We previously recorded nociceptive responses in layer II and also found Fos expression to be induced by mechanical noxious stimulation in surface layers of the PFC [6
]. Monosynaptic projections from the BLA also terminated in layer II of the PFC [11
]. Assuming that nociceptive information from peripheral nociceptors and inputs from the BLA integrate at the same pyramidal cells in layer II of the PFC, HFS delivered to BLA-PFC may induce heterosynaptic plasticity. Heterosynaptic-LTD, which has been demonstrated in perforant path synapses of the hippocampus [20
], is reportedly blocked by NMDA receptor blockers [22
]. In our experiments, APV and MK-801 impaired LLS of nociceptive responses. NMDA receptor activities were required for the induction of LLS of nociceptive responses, suggesting heterosynaptic-LTD like mechanisms to underlie these responses. Brief application of Group I and II mGluR agonists [23
] or co-activation of mGluR II and NMDA receptors reportedly induces LTD in pyramidal neurons [24
]. Depolarization of postsynaptic cells is indispensable for mGluR mediated heterosynaptic-LTD [25
]. In our experiments, glutamate release via ascending pathways relying sensory information and NMDA activation by HFS delivered to the BLA produced LLS of nociceptive responses in the PFC characterizing the responses as LTD.
The DA system has been assumed to modulate PFC plasticity [26
]. Co-application of DA and the mGluR agonist without tetanic stimulation induced LTD in PFC pyramidal neurons [27
]. DA does not directly mediate synaptic transmission but affects it by altering the synaptic properties of target neurons [15
]. A behavioral study of pain demonstrated that DA depletion induces significant changes in thresholds for mechanical noxious stimuli [28
]. Partial DA depletion in our experiments had no effects on nociceptive responses themselves but blocked plastic changes in nociceptive responses. DA application produces only a small membrane depolarization (2-3 mV) in pyramidal cells [29
] but affects spike afterpotentials [30
] which consist of after-hyperpolarization or depolarization. Partial depletion of DA may inhibit slow after-depolarization followed by LLS induction, while having little effect on the initiation of action potentials [31
]. Emotional influences of inputs from the BLA on PFC nociceptive responses might be modulated by DA.
A D2 receptor antagonist, sulpiride, blocked LLS of nociceptive responses in the PFC. Postsynaptic D2 receptor activities reduce membrane depolarization evoked by a-amino-3-hydroxy-5-methyl-4-isoxazolepropionic acid agonist application [15
]. Moreover, D2 receptor knockout mice showed impaired LTD induction in response to tetanic stimulation delivered to cortico-striatal pathways [32
]. In addition to postsynaptic D2 receptor inhibitory effects, presynaptic D2 receptors showed impaired glutamate release in the ventral tegmental area [33
]. D2 antagonists may affect both pre- and post-synaptic receptors and thereby block the induction of LLS of nociceptive responses. D4 receptors, which are highly expressed in PFC pyramidal cells [34
], inhibit adenylate cyclase through Gi/o-proteins by functioning as D2-like receptors [35
]. Electrophysiological experiments using current and voltage clamp methods demonstrated spontaneous hyper-excitability of pyramidal neurons in a D4 receptor knockout mouse model [36
]. Hence, D4 receptors normally exert an inhibitory influence on the activities of pyramidal neurons. D4 receptor activities may facilitate induction of LLS of nociceptive responses by HFS delivered to the BLA.

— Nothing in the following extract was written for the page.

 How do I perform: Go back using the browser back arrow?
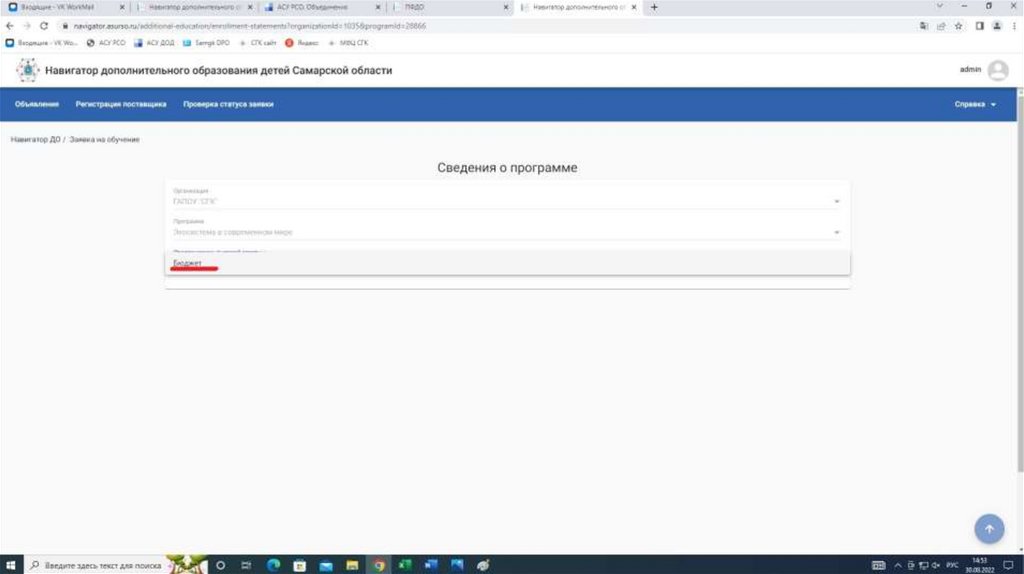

According to human brain image analysis, the strength of conscious pain reflects activities of the ACC [2
]. BLA-PFC projections may transmit aversive information from the limbic area to the PFC, which is involved in psychological states of dependent pain sensation like fear conditioning analgesia. BLA-PFC pathways are reportedly involved in fear expression and extinction [39
]. NMDA activation in the BLA and PFC are required for relearning of inhibitory fear responses in extinction [40
]. Our LLS results suggest that impulses from the BLA depressed nociceptive responses, as a consequence, pain recognition in the PFC was inhibited in fear responses.
The mesocortical DA system from the ventral tegmental area to the PFC plays roles in psychological conditions such as attention and motivation. Our results indicate that amygdala inputs to the PFC influence pain sensations via emotional stimulation and that the DA system exerts modulatory effects on conscious pain processing.